HD 26764

Observation data Epoch J2000.0 Equinox J2000.0
- Constellation: Camelopardalis
- Right ascension: 04^{h} 16^{m} 43.0917^{s}
- Declination: +53° 36′ 42.481″
- Apparent magnitude (V): 5.19±0.01

Characteristics
- Evolutionary stage: main sequence
- Spectral type: A2 Vn or A1 Vn
- B−V color index: +0.05

Astrometry
- Radial velocity (R_{v}): −3.0±3.1 km/s
- Proper motion (μ): RA: −17.700 mas/yr Dec.: −0.218 mas/yr
- Parallax (π): 12.2443±0.1844 mas
- Distance: 266 ± 4 ly (82 ± 1 pc)
- Absolute magnitude (M_{V}): +0.21

Details
- Mass: 2.74±0.08 M_{☉}
- Radius: 3.38±0.17 R_{☉}
- Luminosity: 94.1^{+13.7} _{−12} L_{☉}
- Surface gravity (log g): 3.79±0.07 cgs
- Temperature: 9,825±334 K
- Metallicity [Fe/H]: −0.70 dex
- Rotational velocity (v sin i): 205 km/s
- Age: 388 Myr
- Other designations: 14 H. Camelopardalis, AG+53°373, BD+53°750, FK5 2310, GC 5132, HD 26764, HIP 19949, HR 1314, SAO 24512

Database references
- SIMBAD: data

= HD 26764 =

Star in the constellation Camelopardalis

HD 26764, also known as HR 1314 or rarely 14 H. Camelopardalis, is a solitary white hued star located in the northern circumpolar constellation Camelopardalis. It has an apparent magnitude of 5.19, making it faintly to the naked eye if viewed under good conditions. Gaia DR3 parallax measurements place the object at a distance of 266 light years and is drifting closer with a poorly constrained heliocentric radial velocity of 3 km/s. At its current distance, HD 26764's brightness is diminished by 0.26 magnitudes due to interstellar dust.

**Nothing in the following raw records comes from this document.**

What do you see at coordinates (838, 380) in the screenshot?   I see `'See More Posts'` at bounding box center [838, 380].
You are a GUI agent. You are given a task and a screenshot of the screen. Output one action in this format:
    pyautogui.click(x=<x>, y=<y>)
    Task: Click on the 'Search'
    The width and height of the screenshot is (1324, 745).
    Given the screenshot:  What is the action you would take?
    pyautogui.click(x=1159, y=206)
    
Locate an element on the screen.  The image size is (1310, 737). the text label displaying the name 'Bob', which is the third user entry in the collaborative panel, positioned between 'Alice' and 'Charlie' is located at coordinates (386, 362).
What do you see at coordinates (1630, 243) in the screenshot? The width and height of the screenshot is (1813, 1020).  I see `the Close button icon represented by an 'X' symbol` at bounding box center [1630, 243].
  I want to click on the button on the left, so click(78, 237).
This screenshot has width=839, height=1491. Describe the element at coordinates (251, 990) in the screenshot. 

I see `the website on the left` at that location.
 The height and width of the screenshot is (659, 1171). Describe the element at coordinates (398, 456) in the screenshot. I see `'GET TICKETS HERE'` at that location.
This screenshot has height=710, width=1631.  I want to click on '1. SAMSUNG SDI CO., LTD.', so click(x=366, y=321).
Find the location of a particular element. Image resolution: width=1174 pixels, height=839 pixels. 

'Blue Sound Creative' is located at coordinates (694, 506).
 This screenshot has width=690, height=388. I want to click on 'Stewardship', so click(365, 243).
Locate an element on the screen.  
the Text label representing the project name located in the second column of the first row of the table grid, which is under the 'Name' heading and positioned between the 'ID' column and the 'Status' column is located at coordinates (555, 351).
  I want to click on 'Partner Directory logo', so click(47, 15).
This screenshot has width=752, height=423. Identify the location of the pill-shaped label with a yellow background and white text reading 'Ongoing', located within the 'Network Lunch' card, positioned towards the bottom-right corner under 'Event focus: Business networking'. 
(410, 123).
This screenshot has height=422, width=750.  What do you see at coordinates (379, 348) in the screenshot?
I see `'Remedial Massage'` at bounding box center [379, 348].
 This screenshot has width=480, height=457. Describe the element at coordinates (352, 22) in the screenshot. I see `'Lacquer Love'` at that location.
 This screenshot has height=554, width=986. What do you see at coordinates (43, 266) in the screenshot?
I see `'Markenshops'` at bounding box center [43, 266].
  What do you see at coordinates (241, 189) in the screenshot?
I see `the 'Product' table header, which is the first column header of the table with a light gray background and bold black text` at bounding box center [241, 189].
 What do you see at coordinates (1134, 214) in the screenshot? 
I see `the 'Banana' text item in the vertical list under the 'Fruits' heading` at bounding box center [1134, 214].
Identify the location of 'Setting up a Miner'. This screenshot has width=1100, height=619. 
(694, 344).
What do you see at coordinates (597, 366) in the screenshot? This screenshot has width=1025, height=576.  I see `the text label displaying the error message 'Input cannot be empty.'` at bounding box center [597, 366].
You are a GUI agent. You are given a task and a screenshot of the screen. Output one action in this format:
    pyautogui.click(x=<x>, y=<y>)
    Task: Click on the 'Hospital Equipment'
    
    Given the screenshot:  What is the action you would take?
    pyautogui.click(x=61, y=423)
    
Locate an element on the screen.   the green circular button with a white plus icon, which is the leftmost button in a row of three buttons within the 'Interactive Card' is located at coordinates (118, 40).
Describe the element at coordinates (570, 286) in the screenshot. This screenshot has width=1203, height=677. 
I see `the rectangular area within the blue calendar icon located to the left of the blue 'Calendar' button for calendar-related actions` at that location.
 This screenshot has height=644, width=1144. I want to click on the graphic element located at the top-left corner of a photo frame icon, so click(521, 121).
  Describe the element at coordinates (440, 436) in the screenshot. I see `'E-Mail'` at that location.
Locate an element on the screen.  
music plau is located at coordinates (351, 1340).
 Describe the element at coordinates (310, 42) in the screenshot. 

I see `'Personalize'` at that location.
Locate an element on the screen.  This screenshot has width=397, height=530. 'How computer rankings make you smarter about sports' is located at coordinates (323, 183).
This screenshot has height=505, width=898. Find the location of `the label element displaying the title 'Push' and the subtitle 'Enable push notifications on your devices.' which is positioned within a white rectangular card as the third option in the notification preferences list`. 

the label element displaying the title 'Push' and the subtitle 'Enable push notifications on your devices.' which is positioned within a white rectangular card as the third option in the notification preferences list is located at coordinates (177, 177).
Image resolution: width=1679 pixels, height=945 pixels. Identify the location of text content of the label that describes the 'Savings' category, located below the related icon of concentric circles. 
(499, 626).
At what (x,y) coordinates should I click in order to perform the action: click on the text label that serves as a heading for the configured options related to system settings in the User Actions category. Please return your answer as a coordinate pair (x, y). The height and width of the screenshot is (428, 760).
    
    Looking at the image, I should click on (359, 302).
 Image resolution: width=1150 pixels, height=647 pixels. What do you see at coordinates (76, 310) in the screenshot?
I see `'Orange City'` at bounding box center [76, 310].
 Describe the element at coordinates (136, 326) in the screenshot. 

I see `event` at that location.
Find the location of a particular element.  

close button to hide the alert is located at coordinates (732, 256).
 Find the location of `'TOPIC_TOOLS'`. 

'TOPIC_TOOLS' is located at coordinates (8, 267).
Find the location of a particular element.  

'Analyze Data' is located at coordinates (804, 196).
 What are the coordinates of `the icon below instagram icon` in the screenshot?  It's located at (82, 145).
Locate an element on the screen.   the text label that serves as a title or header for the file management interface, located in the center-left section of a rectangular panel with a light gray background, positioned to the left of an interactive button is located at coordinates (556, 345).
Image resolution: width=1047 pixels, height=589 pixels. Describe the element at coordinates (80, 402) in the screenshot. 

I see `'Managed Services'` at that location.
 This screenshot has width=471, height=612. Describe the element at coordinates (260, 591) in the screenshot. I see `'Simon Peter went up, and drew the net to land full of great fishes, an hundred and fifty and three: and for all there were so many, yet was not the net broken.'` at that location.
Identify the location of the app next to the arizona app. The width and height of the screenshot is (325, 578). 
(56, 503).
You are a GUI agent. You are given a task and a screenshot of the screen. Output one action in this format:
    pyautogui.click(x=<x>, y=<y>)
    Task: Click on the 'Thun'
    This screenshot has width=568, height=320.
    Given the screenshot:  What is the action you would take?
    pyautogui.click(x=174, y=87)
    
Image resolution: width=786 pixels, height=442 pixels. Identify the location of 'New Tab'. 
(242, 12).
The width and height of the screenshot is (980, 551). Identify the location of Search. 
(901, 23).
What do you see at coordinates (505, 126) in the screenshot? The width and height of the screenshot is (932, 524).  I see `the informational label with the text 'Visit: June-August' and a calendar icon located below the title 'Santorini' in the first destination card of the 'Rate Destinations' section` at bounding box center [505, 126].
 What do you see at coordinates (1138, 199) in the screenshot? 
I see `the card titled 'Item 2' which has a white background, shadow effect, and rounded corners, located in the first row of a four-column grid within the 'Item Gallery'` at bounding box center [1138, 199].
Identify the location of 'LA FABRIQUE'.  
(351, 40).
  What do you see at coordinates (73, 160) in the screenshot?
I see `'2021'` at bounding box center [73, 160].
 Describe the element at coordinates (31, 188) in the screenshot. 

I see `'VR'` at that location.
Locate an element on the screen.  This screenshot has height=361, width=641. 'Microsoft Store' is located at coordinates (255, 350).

HD 26764 has a stellar classification of either A2 Vn or A1 Vn. Both classes indicate that the object is an A-type main-sequence star with broad (nebulous) absorption lines due to rapid rotation. At present it has 2.74 times the mass of the Sun and 3.4 times the Sun's radius. It radiates 94 times the luminosity of the Sun from its photosphere at an effective temperature of 9825 K. At the age of 388 million years, HD 26764 is a rather evolved dwarf star, having completed 91.2% of its main sequence lifetime. Like many hot stars, it spins rapidly with a projected rotational velocity of 205 km/s. An X-ray emission with a luminosity of 498.5e20 W has been detected around the star. A-type stars are not expected to produce X-rays, so it must be coming from an unseen companion.